Exercise requirements →
In the podcast transcript below, which episode does David Sandstrom say covered saturated fat and cholesterol?

David Sandstrom 25:08
Well, you know, the the real the real enemy in fats today is the polyunsaturated fats we call PUFAs. And they're mostly omega six because of vegetable oils. And everyone agrees that you're if you get your omega six ratio above 10 to one omega six to three ratio that is above 10, to one that is pro inflammatory, and inflammation is the root cause of a whole bunch of other ailments. And you mentioned dementia. The brain needs massive amounts of cholesterol. It's a super important for brain function if we don't if we're not getting enough cholesterol in our in the food that we eat, our bodies will will compensate by producing more but it's a very important nutrients and other another thing, another nutrient that's been demonized over the years that we need to shake off the whole notion.

John Wood 25:56
No, I'm not an Eli Lilly fan. I My mother is a prime example of one too. She was associate high cholesterol and she took, took the statin drugs. And if you read the warning label, she pretty much met all those criteria used to walk three miles a day and then the legs go and then the muscles start to deteriorate and it's just hideous what's goes on there and, and another friend was a former Eli Lilly employee, who was the research chemist. I think he's name here in a minute. He retired probably in 2000. But he said they had an he was wearing, he was wearing kalbarri out, he actually talked about some of the stuff that he was supposed to talk about. But one of those trials was 100,000 heart attack deaths. This was like late 1990s or early two, this was like, This is 2005 or six clocks off a little bit. Somewhere in there. They did a trial and they looked at 100,000 heart attack tests and, and the higher percentage was actually people that have People that had low cholesterol levels, you know, it was just the exact opposite what we've been told to believe so,

David Sandstrom 27:06
Yeah, well, again, I talked about that in great detail, but it was episode nine that I talked about saturated fat and cholesterol and there is a bad cholesterol and it's called APO-B. And that's the the cholesterol, that type of LDL cholesterol will oxidize very easily. But saturated fat intake will increase your levels of APO-A, which is shown to be neutral, it's not that doesn't really impact our inflammation, whereas the APO-B that will contribute to arthrosclerosis. But that is not affected by saturated fat intake. So if you want to get more information on that, go back to episode nine and listen to that one.

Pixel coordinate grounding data

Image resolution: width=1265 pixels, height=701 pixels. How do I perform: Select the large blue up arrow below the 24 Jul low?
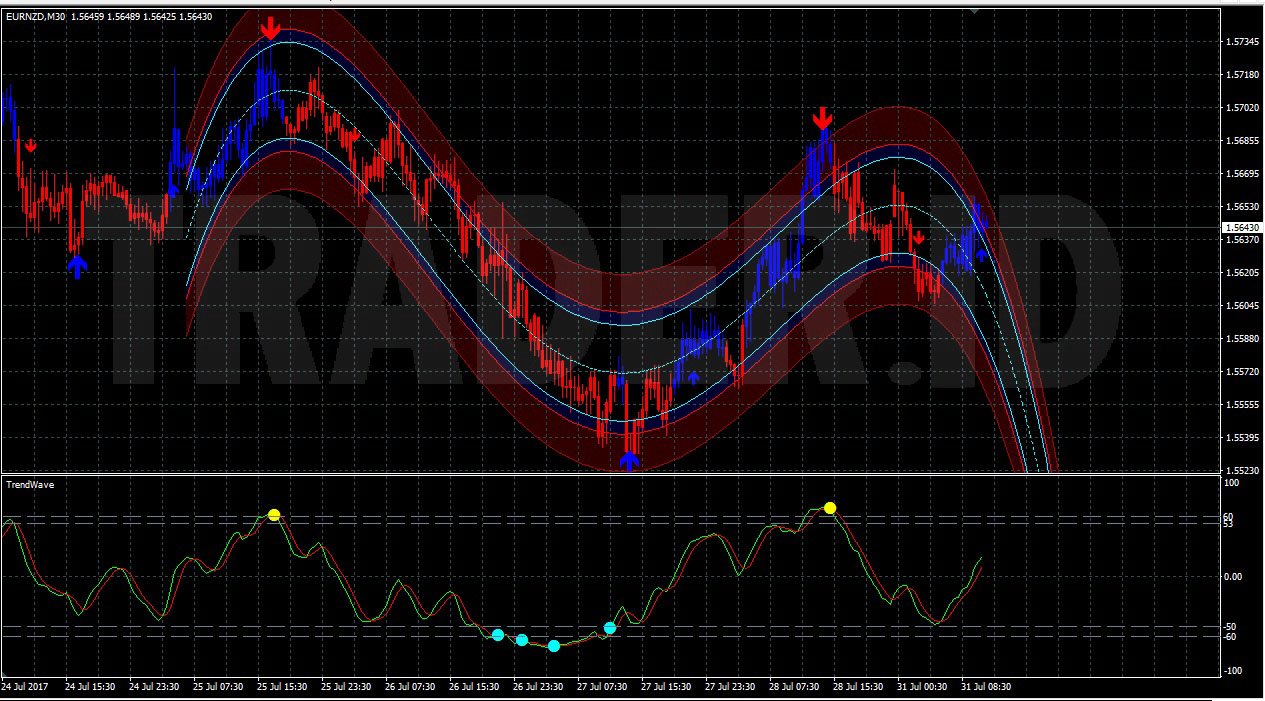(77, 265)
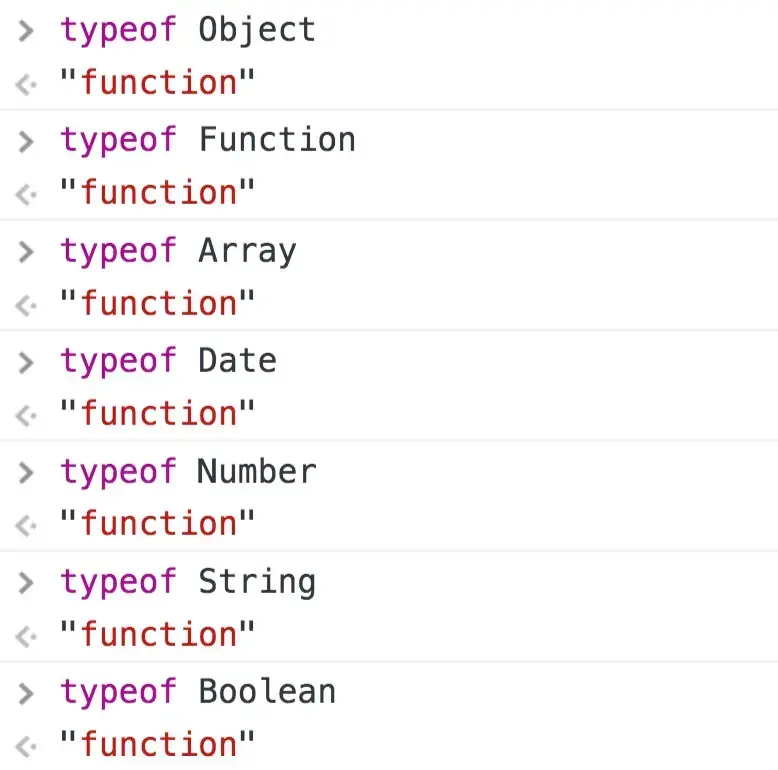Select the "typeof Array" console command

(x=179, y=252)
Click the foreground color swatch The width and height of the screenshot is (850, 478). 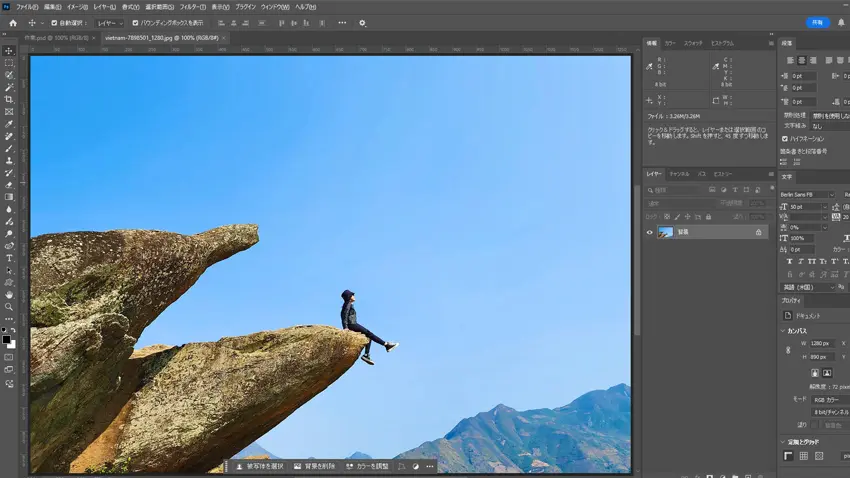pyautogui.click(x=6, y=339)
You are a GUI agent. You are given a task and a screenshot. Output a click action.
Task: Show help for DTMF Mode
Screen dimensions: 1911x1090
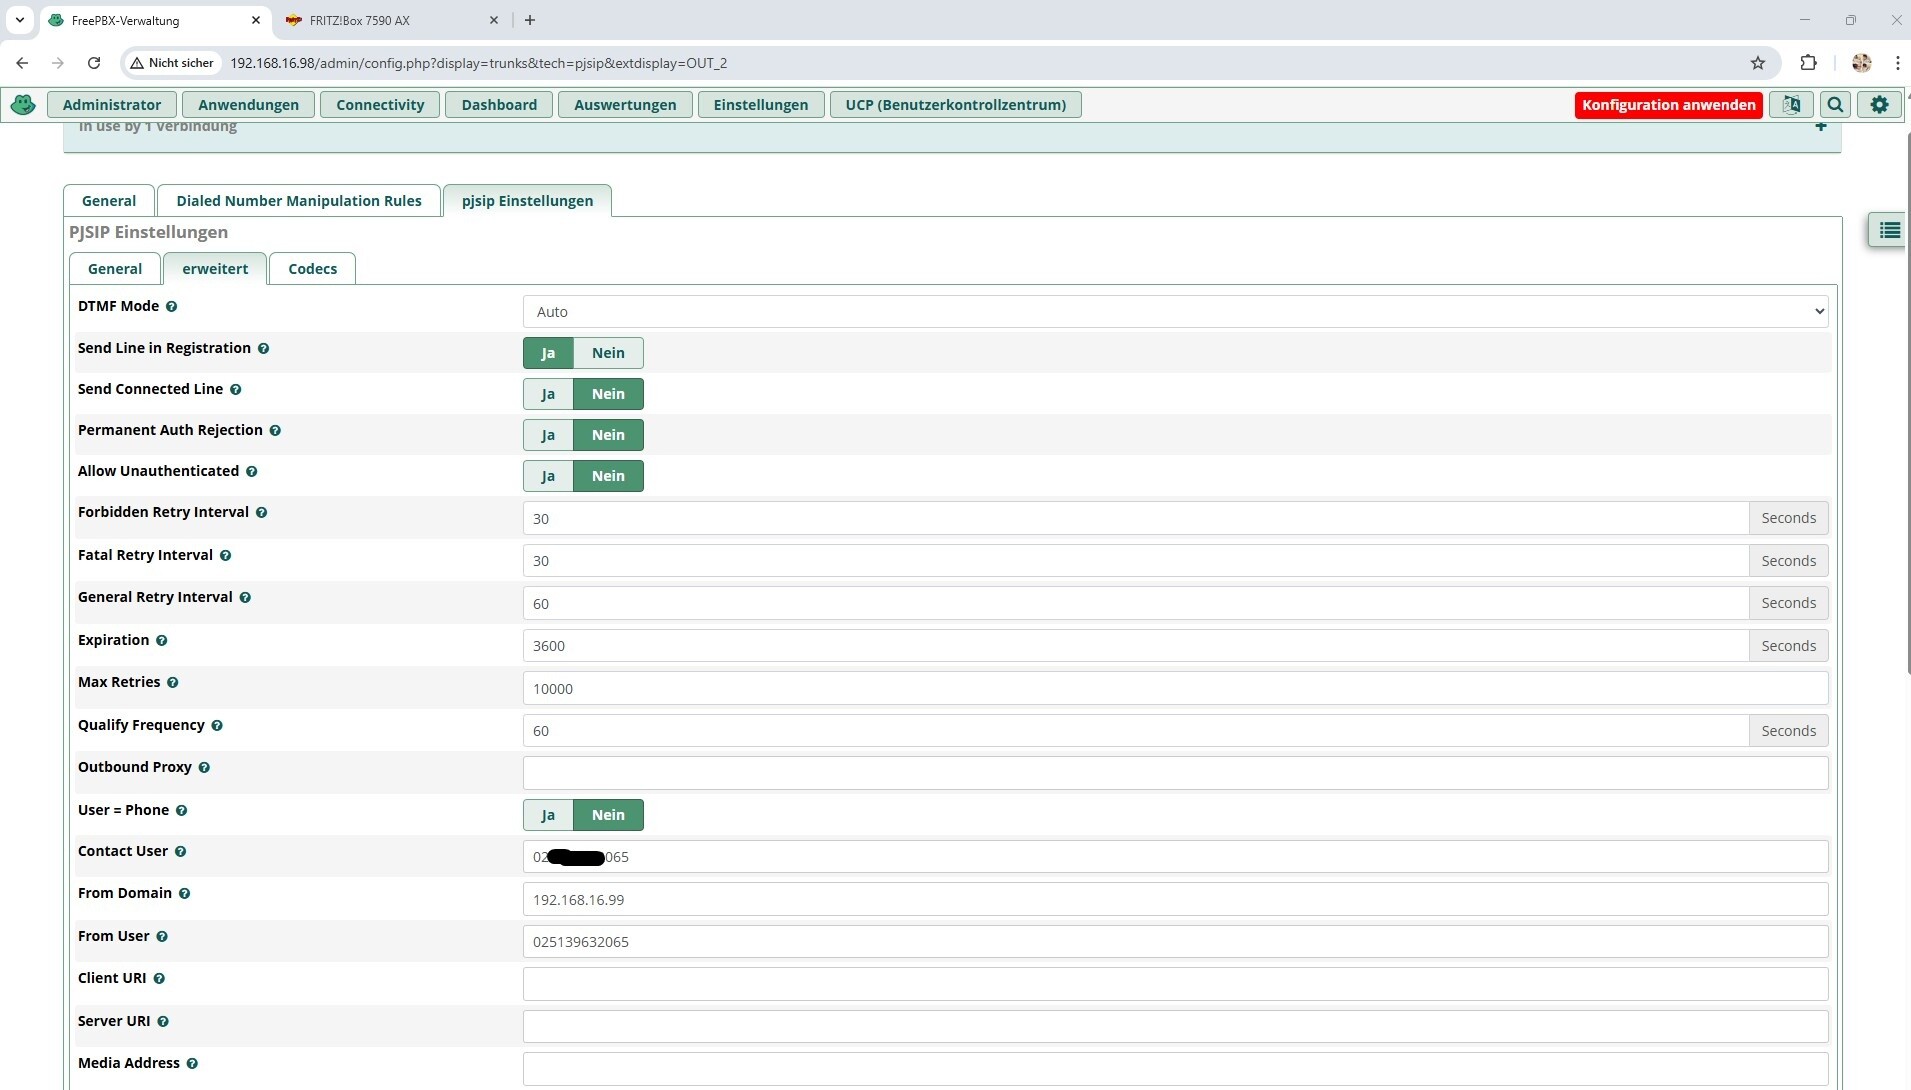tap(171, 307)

Task solution →
Episode nine